THIRD, think “we” instead of “me”. Harder than yielding your NO sword and dropping long-standing traits like perfectionism, is asking for help. The only way others in your home, your life, can be of assistance is if you ASK them. Kids actually thrive on being given responsibility. Your kids can make their lunches, make their beds, do their own laundry and pack their own bags for games (their coaches actually encourage this). Your partner needs to know you need support and help, you can’t resent them if you haven’t used your words to express your needs. (If you have expressed yourself and they don’t help then you have my permission to 100% resent them!) Your co-workers will keep piling on the work if you keep saying yes. People won’t offer to help you if they think you have it all handled. Think community, lending support, and receiving support. There is no gold star for going it alone. What you gain is stress, toxicity and a depleted soul.
I will never go back to being angry, toxic, unhappy, nor a martyr (even though I excelled at all of those things) because I will never give back my self-care. I will never stop loving me. When I was able to begin caring for me, filling my own cup first, my armor fell to the floor and I actually felt free for the first time in my life. My weight also fell off because I was practicing self-care. Sleeping more, listening more, being more present, fueling my body with better foods, and moving more. For the first time in my life I understood self-love as I had regard and care for my OWN wellbeing, and I felt this love envelop me like a warm blanket. I knew I was going to be ok.

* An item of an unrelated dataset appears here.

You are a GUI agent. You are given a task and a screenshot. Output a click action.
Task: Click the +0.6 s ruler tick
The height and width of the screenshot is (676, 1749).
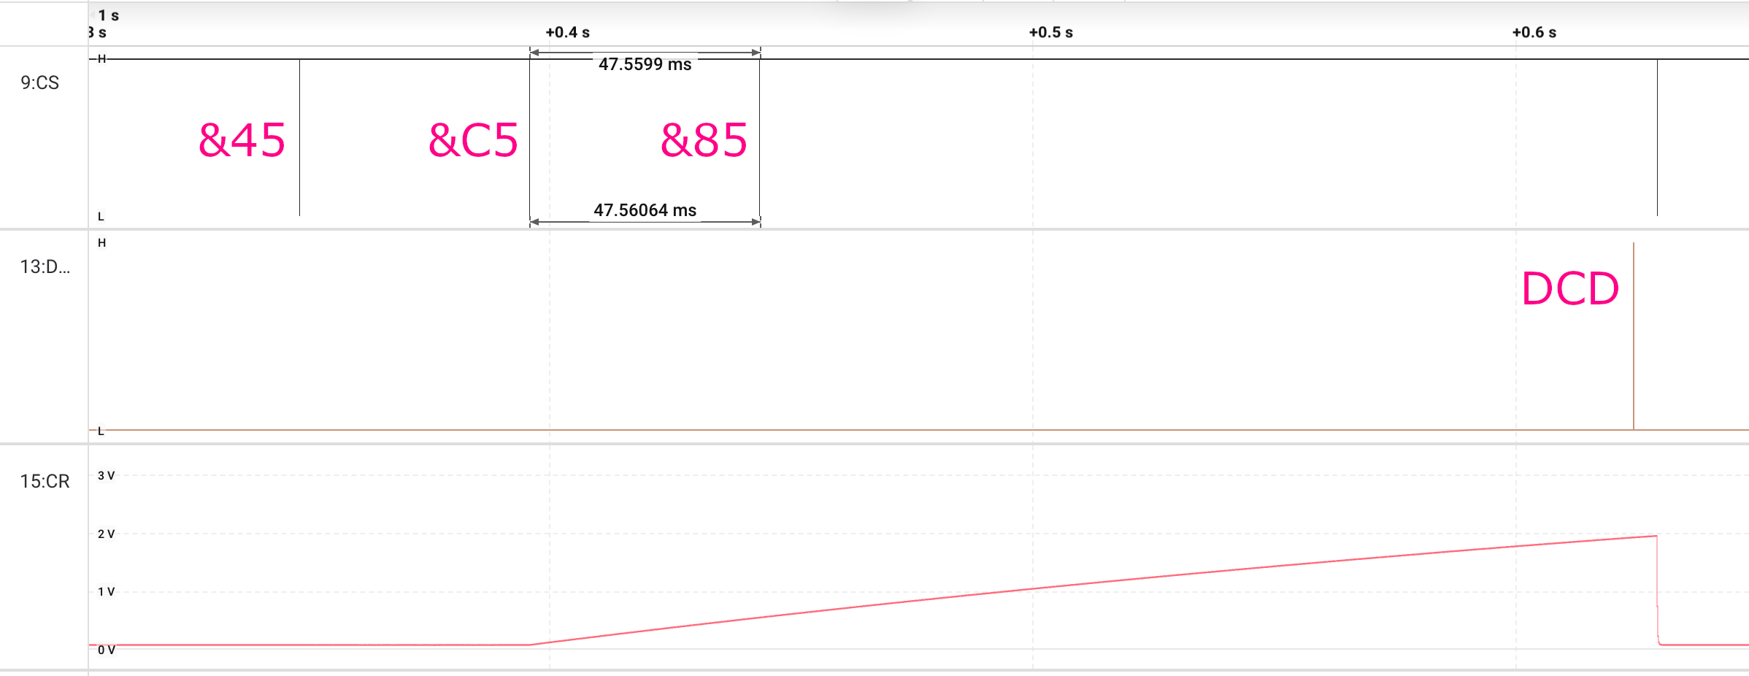[1534, 32]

I have gone from “Queen Martyr in charge” to a happy, imperfect mother, sister, friend, daughter, wife, business owner, and student who is healthy and loves herself, unconditionally. I wear many hats, and I have many roles in my community, but only one trumps the rest and that is being a human who practices self-love. This practice allows me to do everything else with energy, vitality and authenticity.
Don’t tell yourself you love yourself, show yourself. Parent yourself. Be kind to yourself. Make time for yourself. When your soul is content the rest falls into place and your authentic self can step out and shine.
I am Jennifer. I am @ProjectHappyBody. This is my journey from unhealthy to healthy…but more truthfully this is my journey from self-hate, to self-love.